PASSAGE:
-- Begin --

# Brown leghorn and white leghorn cross



## jnde207 (Dec 1, 2021)

What do you get when you cross a brown leghorn rooster with a white leghorn hen?
I have just started breeding them and I'm getting something that looks like a California white but I believe that it's only roosters that I have that look that way, I just hatched what I believe are hens from the same rooster and hen and they are born yellow with a brownish spot on their heads vs the lil rooster being white with more distinct black spots down the back towards the tail.
Has anyone crossed these breeds, and if so, what was your outcome?
Thank you for any help/info.


----------



## robin416 (Sep 8, 2013)

It sounds like you might have created sexlinks. Do the boys have the same markings as littles? 

Yellow? Those two really look white, snowy white on the top pic.


----------



## jnde207 (Dec 1, 2021)

Yeah, I meant to say that the pic makes them look really white for some reason, but they are very yellow, and the two to pics are the 4 1/2 week old crossbreeds and they're white with black dots and they had black dots at birth and all have acted like lil cocky roosters since birth, lol, but this new batch I ran at a lower temp (98.4 to get more hens, and hopefully it worked, lol) and they are mellow/calm with no black dots.
I figured maybe someone else had crossed these two eggcellent egg layers, lol, great foragers, and avoid human contact (so that means no attacks on my lil 3yr old son, lol).
I guess only time will tell but I plan on getting rid of a bunch of them and hand picking mine beforehand, but it would be nice to sex them before sale.






robin416 said:


> It sounds like you might have created sexlinks. Do the boys have the same markings as littles?
> 
> Yellow? Those two really look white, snowy white on the top pic.


----------



## jnde207 (Dec 1, 2021)

Here's a pic of the father,
There was controversy over whether or not he was a Rhode island red or a brown leghorn.
From the research I've done I see that there's more traits from the brown leghorn than the RIR.


----------



## robin416 (Sep 8, 2013)

Does an RIR have black on the roosters? I thought they were all red. 

I've only had one white leghorn so I can't answer you question. People have said the browns are more laid back than the whites so I'm surprised they're getting all the white's flighty ways.


----------



## jnde207 (Dec 1, 2021)

Yeah, the RIR rooster has black on the tail, but the hens are completely red.
I love my white leghorn hens, they've only missed 7 days between the 2 of them in the 7 months they've been laying and I've gotten 2 eggs that are over 3 ounces, but the average egg I get from them is 2.25 ounces.
The pic with the 3 eggs, the left one is the 3.30 ounce and the one on the right is the 2.10 ounce and the top one is the 2.35 ounce.
Eventually I'm gonna order a dozen of the white leghorn hens so I can get a dozen eggs a day with my 2 hens added in.
If you decide to order any Hoovers hatchery is a really great place, they have a good bloodline, it's the company that tractor supply uses for their chickens when they start to sell.


----------



## robin416 (Sep 8, 2013)

-- End --

SET OF TASKS:
- a) Write out the leghorn cross thread word for word, everything from "The pic with" down to "start to sell.".
- b) Please carry on the leghorn cross thread from the point where it stops.

RECORDED DATA:
-- Begin --

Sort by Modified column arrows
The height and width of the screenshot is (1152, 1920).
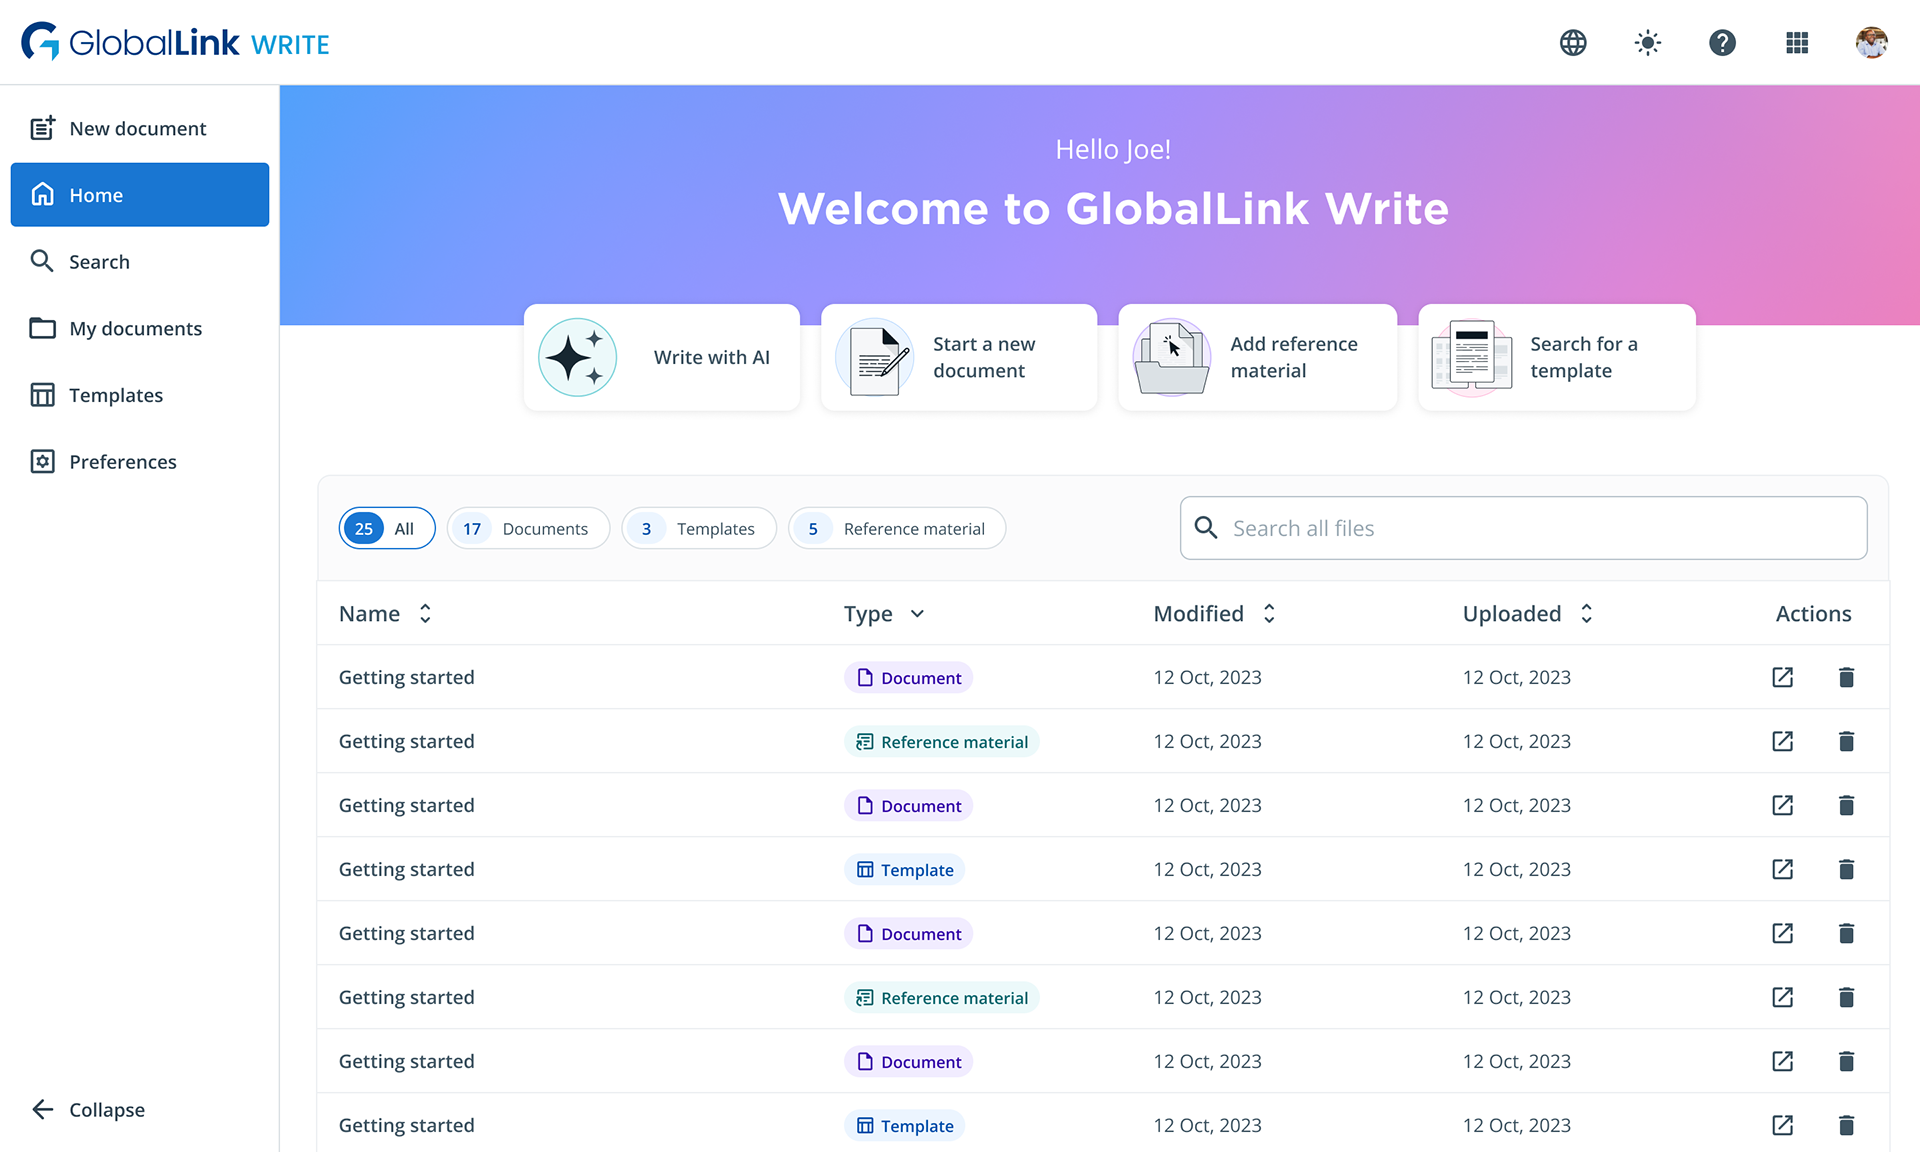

-- End --
-- Begin --

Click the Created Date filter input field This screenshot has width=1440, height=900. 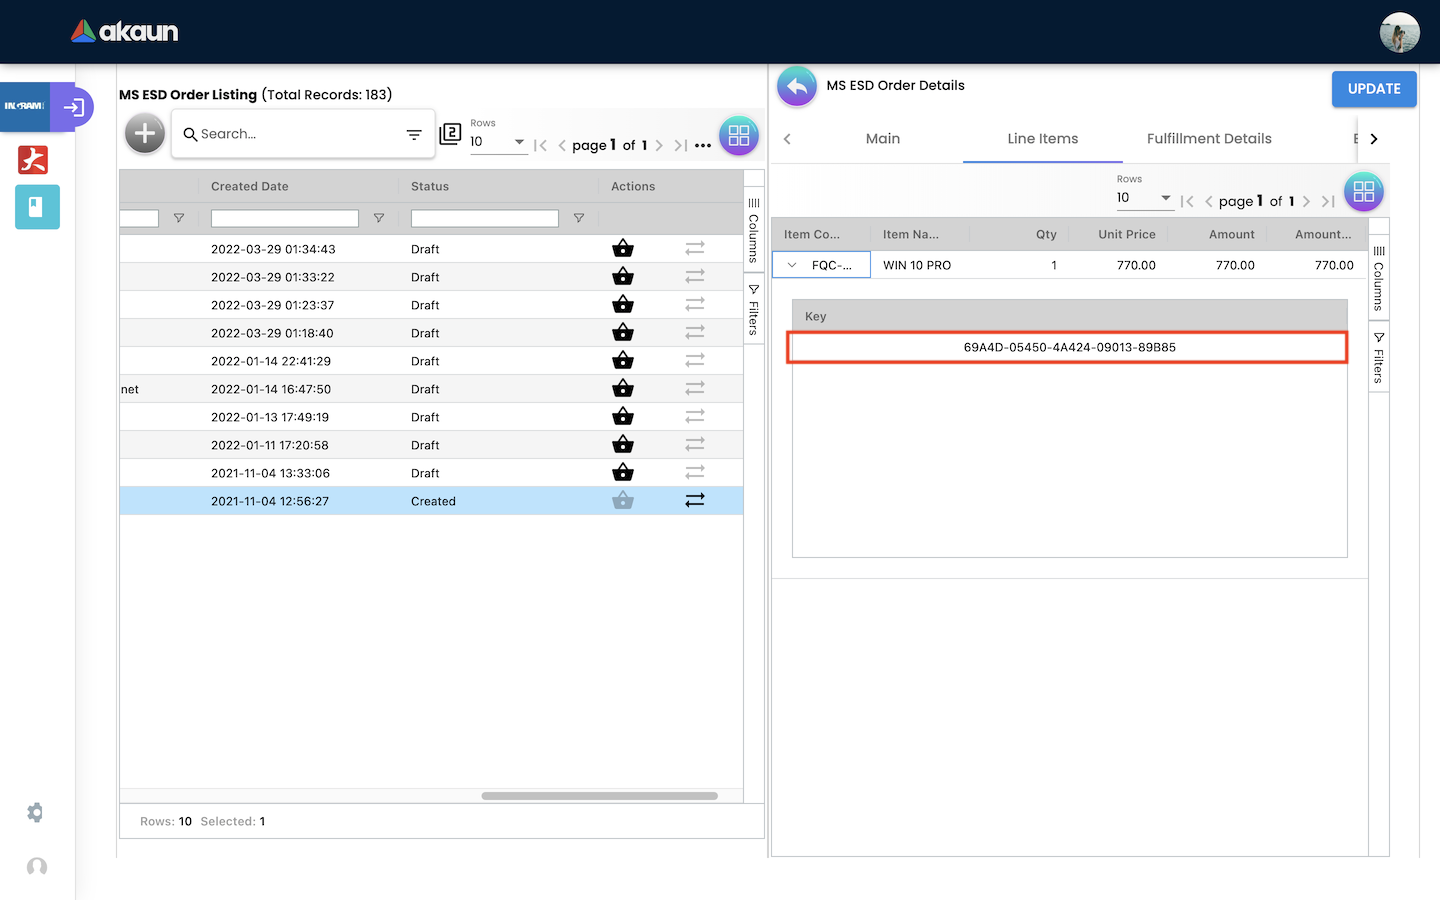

-- End --

RESULTS FOR EACH TASK:
- a)
The pic with the 3 eggs, the left one is the 3.30 ounce and the one on the right is the 2.10 ounce and the top one is the 2.35 ounce.
Eventually I'm gonna order a dozen of the white leghorn hens so I can get a dozen eggs a day with my 2 hens added in.
If you decide to order any Hoovers hatchery is a really great place, they have a good bloodline, it's the company that tractor supply uses for their chickens when they start to sell.

- b)
I'm out of the chicken raising business these days. Don't get me wrong, I've been tempted but after ten years I've remained strong.


----------



## jnde207 (Dec 1, 2021)

I feel you, lol.
I just broke down Sunday and picked up 12 white leghorn pullets from tractor supply for a dollar a piece, so I couldn't resist it, lol.
So now I've finally got my white leghorn flock that I've been wanting and now they'll be with me till the end, and hopefully there's a lil rooster in the midst of them so I'll have my complete flock.
I don't mind breeding crossbreeds but they're offspring just isn't any good.
So now I have 4 brown leghorn/buff laced polish mix, and 15 of the between leghorn/white leghorn mix to get rid of, I'm pretty much giving them away at 2.50 a piece of someone will take the whole flock, but I'm asking 10 for the lil polish rooster mix, he's more show than anything tho.
So if you know anyone in the east/southeast Texas area wanting some really great egg layers send them my way, lol.





robin416 said:


> I'm out of the chicken raising business these days. Don't get me wrong, I've been tempted but after ten years I've remained strong.


----------



## robin416 (Sep 8, 2013)

Too bad you're not keeping the white/brown crosses. I'd like to know if they're hardier than the purebreds from the hatcheries.

What are you finding you don't like about that cross?


----------



## jnde207 (Dec 1, 2021)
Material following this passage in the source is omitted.